## [Task details]
Transcribe the part of the rows that opens with the line containing "Click the red curved arrow graphic" and runs through the last of the rows, keeping every line exactly as it appears. Leave the pictures out of your answer.

## [Supplied entries]

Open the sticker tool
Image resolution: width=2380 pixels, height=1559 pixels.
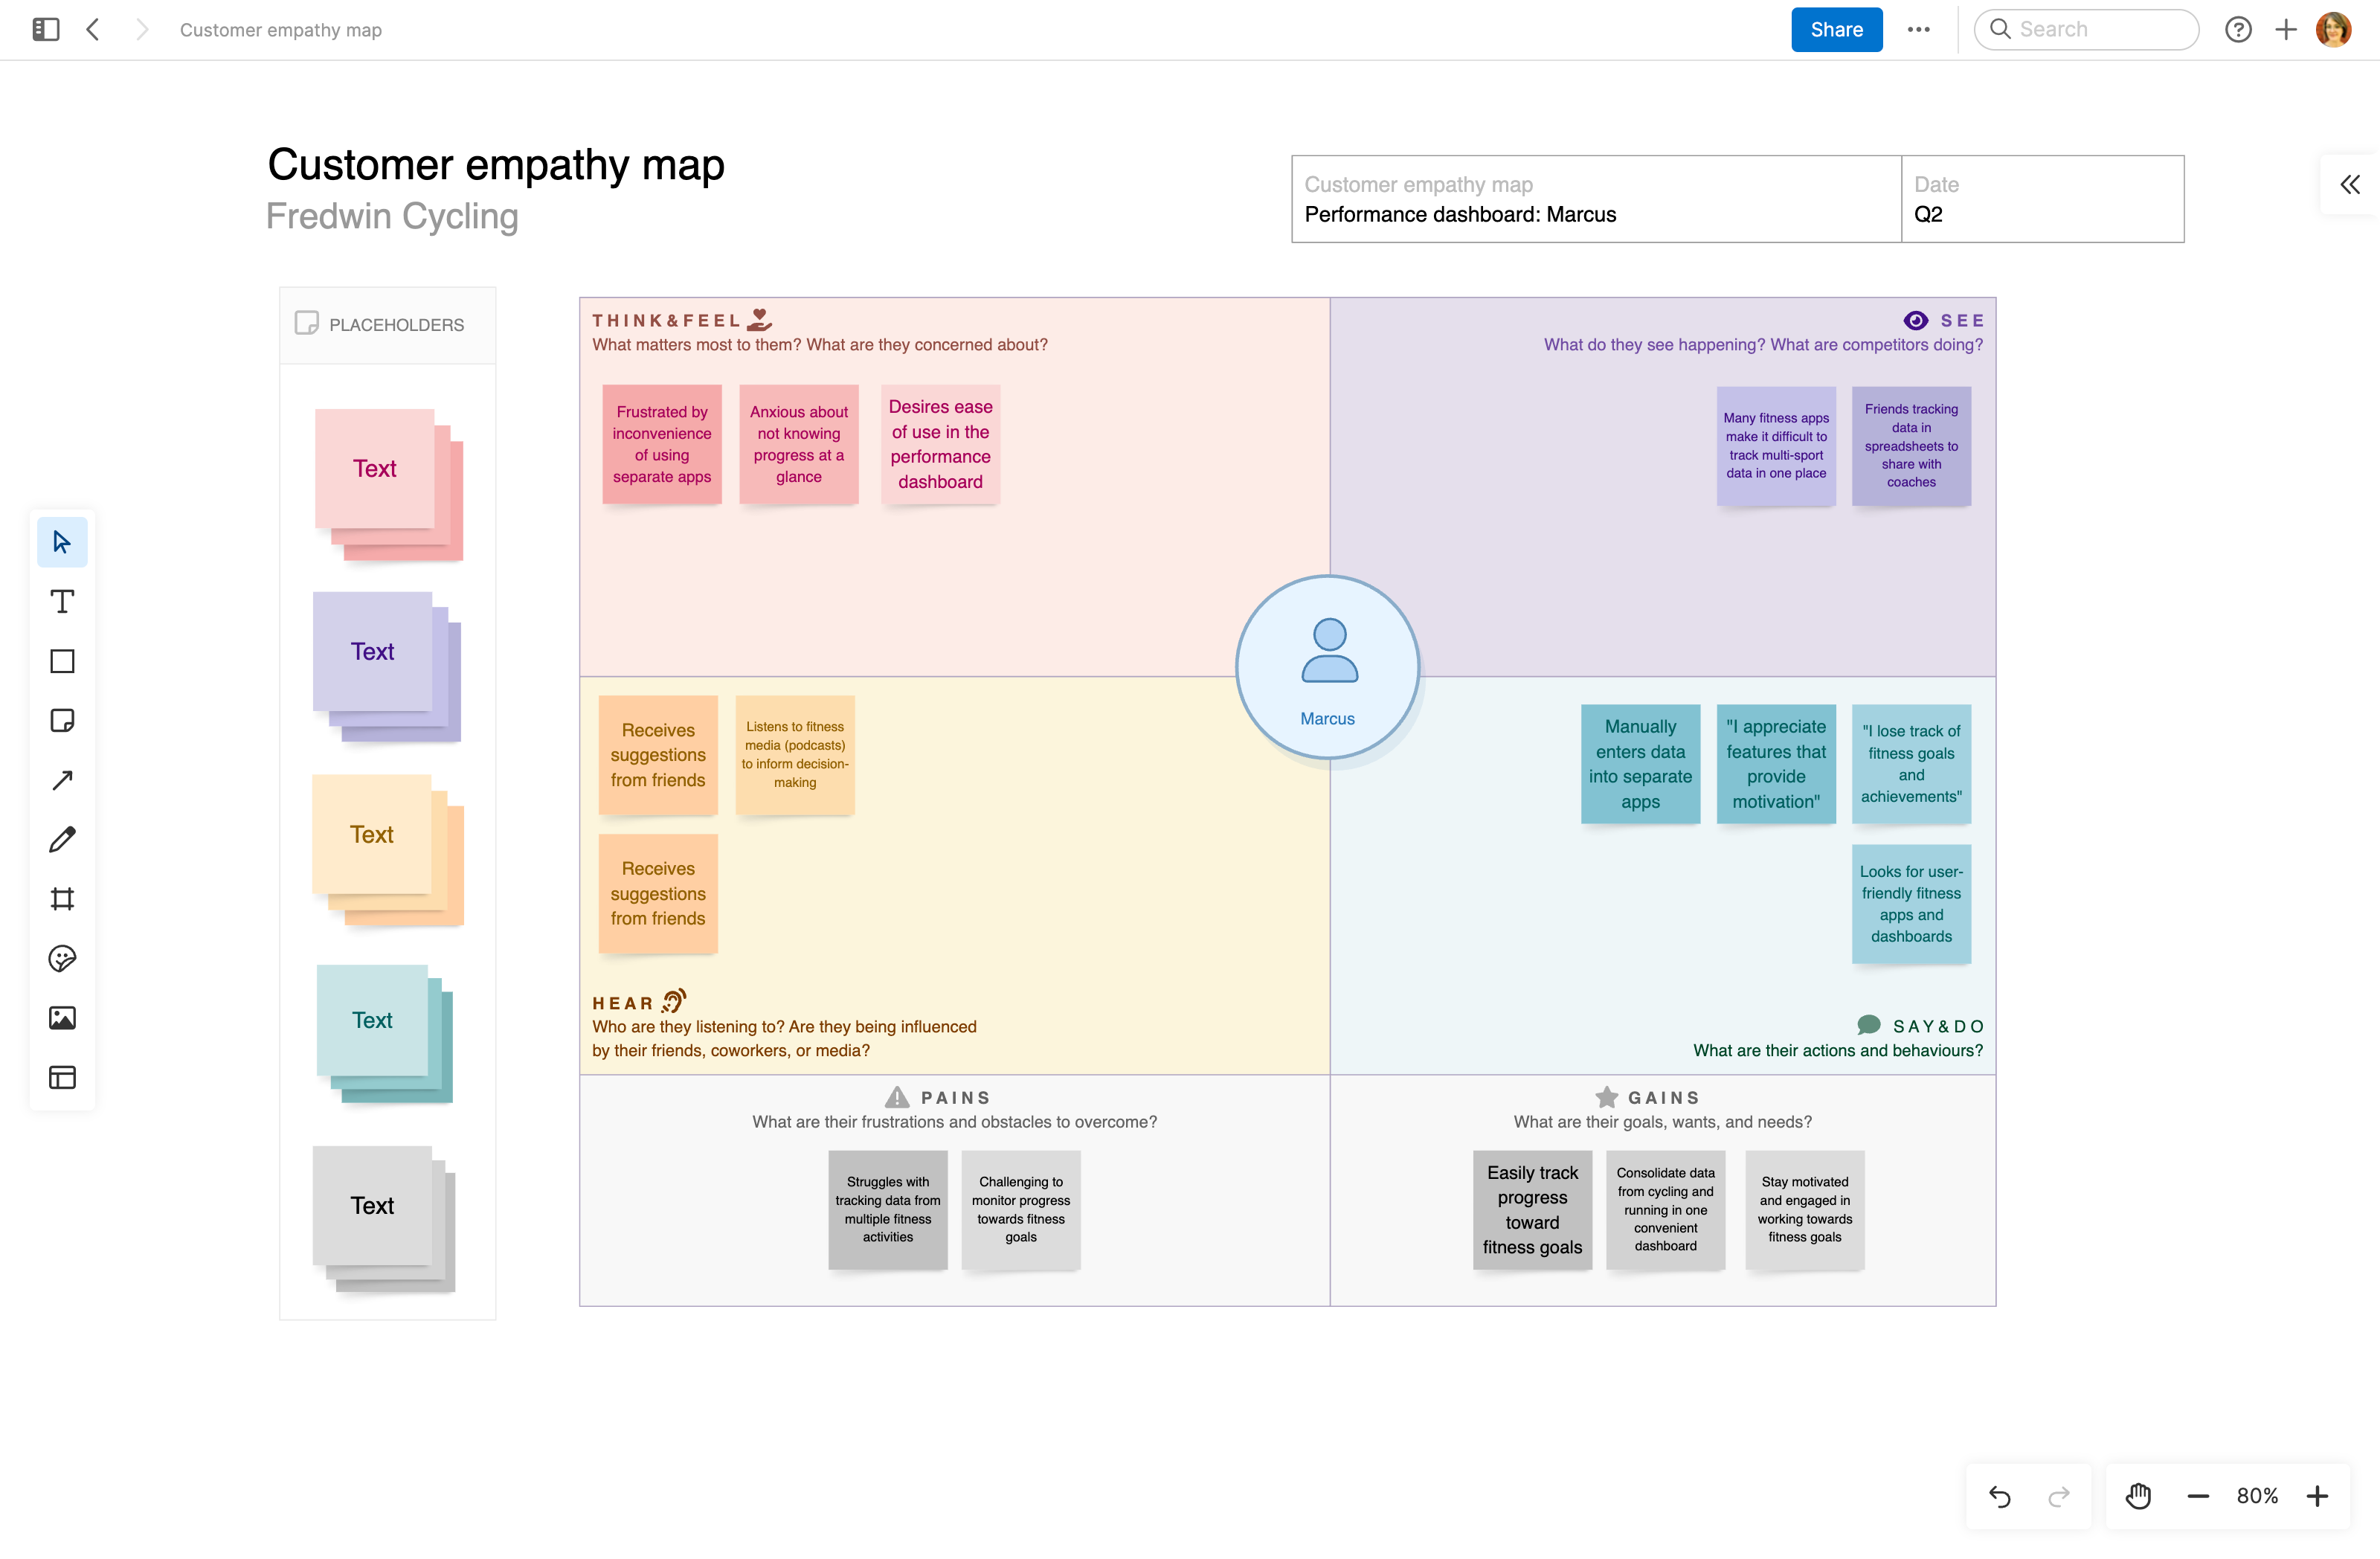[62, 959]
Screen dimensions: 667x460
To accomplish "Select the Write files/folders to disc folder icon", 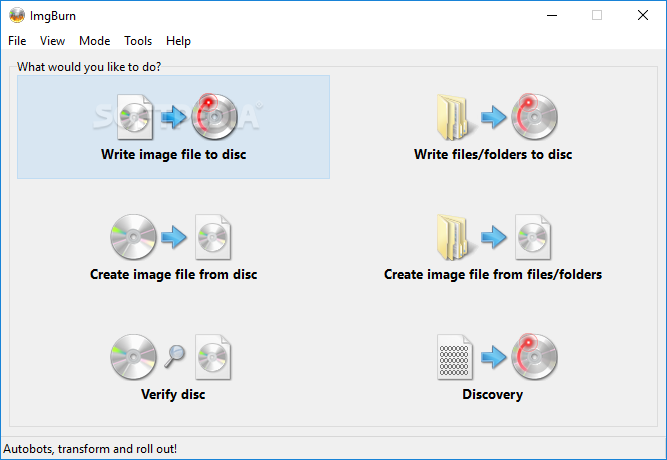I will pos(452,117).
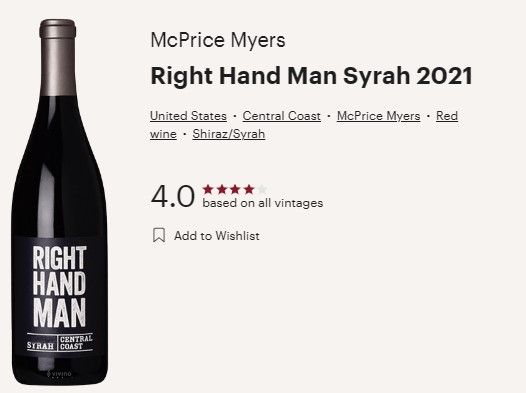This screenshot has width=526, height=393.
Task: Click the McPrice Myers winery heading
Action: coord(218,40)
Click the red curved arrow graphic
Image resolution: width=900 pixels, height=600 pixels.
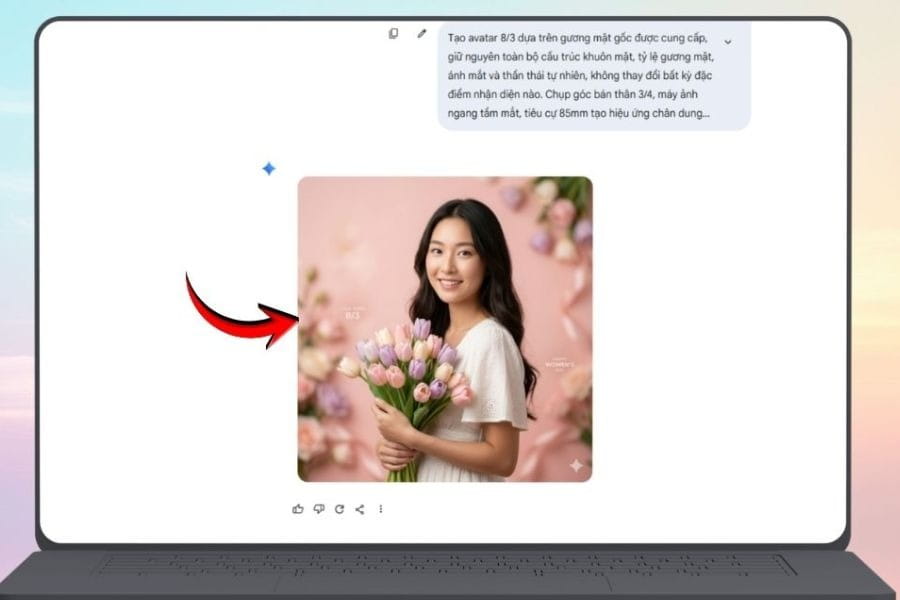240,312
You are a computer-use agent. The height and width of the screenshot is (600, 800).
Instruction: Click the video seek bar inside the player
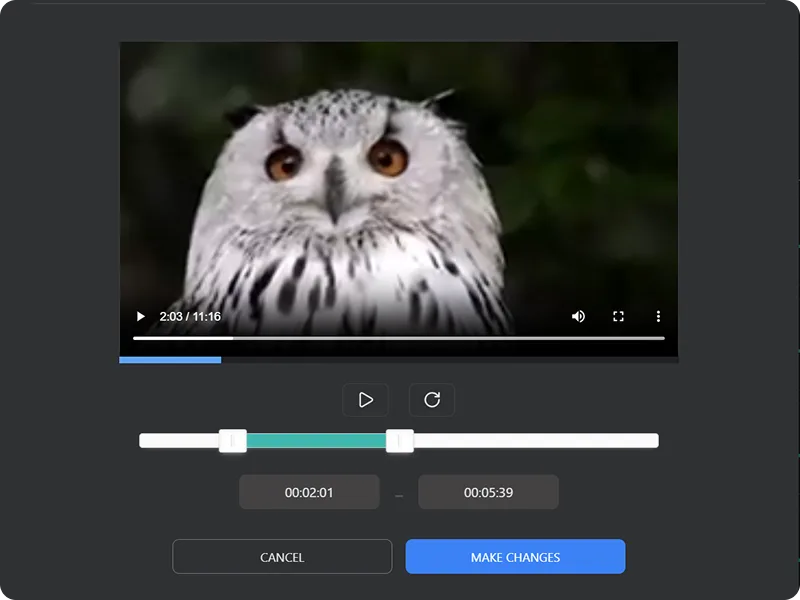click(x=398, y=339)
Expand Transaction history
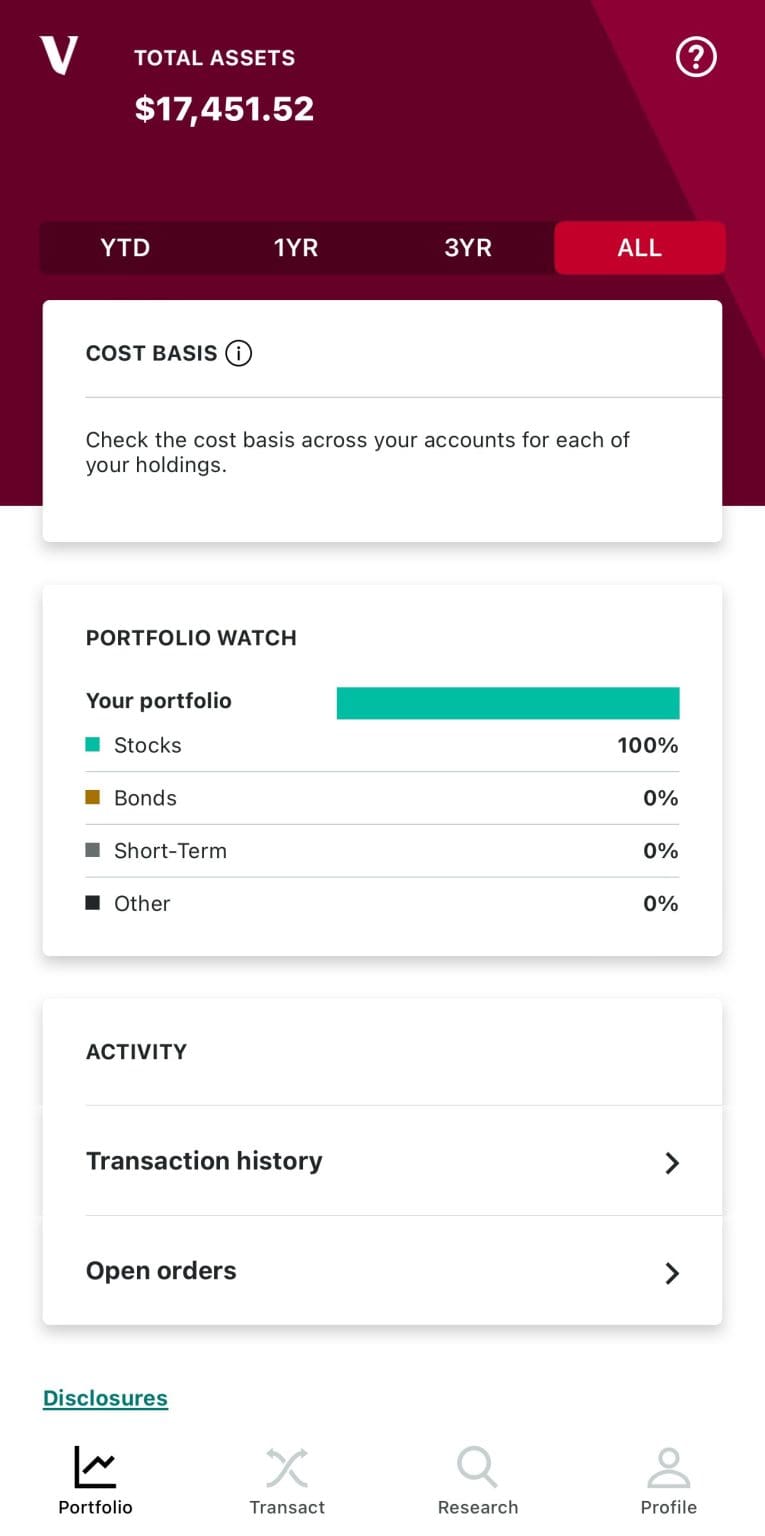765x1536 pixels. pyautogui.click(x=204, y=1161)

## [Solution to this task]
Click the red curved arrow graphic
Image resolution: width=900 pixels, height=600 pixels.
240,312
You are a computer-use agent. The height and width of the screenshot is (600, 800).
Instruction: Click the video seek bar inside the player
click(x=398, y=339)
Expand Transaction history
765x1536 pixels. pyautogui.click(x=204, y=1161)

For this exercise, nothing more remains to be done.